Since October 2024 I have been on sabbatical. I have been traveling, staying at a forest monastery in Thailand where I was temporarily ordained as a monk. I have also been working on side projects, practicing meditation, and learning Thai.

Selected Work

  • Instruction tuning

    I started the FLAN project at Google, which introduced instruction tuning, and co-led the first academic publication on the concept. I trained the initial model and organized the research effort to show that supervised fine-tuning on instruction-formatted datasets improves performance on unseen tasks. Instruction tuning has since become a standard first step in modern LLM post-training.

  • Reasoning

    Co-author of the paper that introduced Chain of Thought. We showed that breaking problems into explicit steps improves accuracy on difficult tasks. This work helped establish methods used in reasoning-focused models and in scaling inference-time compute.

  • Code generation

    I created the Mostly Basic Python Problems (MBPP) dataset, released in August 2021, an early benchmark that researchers widely use to evaluate Python program synthesis, contemporaneous with HumanEval.

  • Foundational model building

    While at Google Brain, I was a core contributor to PaLM and worked across LaMDA and GLaM, building pretraining data pipelines, running data-quality experiments, and setting up evaluation systems.
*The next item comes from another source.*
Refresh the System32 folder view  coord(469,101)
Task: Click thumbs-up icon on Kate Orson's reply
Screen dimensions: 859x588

At Inflection, I designed and ran pretraining, post-training, and safety experiments, and built pretraining and evaluation pipelines that took us from zero to shipping Inflection-2.
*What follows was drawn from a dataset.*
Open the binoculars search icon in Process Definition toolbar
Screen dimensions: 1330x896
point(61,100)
See Google Scholar for a complete list of publications.

Industry Experience

  • Microsoft AI

    Mar 2024 – Oct 2024

    Principal Member of Technical Staff. Worked at Microsoft and on-site at OpenAI to launch and adopt GPT-4o realtime voice in Microsoft Copilot.

  • Inflection AI

    Apr 2022 – Mar 2024

    Founding Member of Technical Staff. Designed and ran post-training and safety experiments; built data and evaluation pipelines for pretraining and post-training; helped ship Inflection-1, Inflection-2 and Pi.

  • Google

    Aug 2016 – Apr 2022

    Research Engineer at Google Brain. Created pretraining data pipelines, ran data-quality ablations, and designed evaluation systems for LaMDA, GLaM, and PaLM. Core contributor to PaLM.

Before working on LLM research, I worked as an ML Engineer and Data Scientist at Google Ads and Whisper.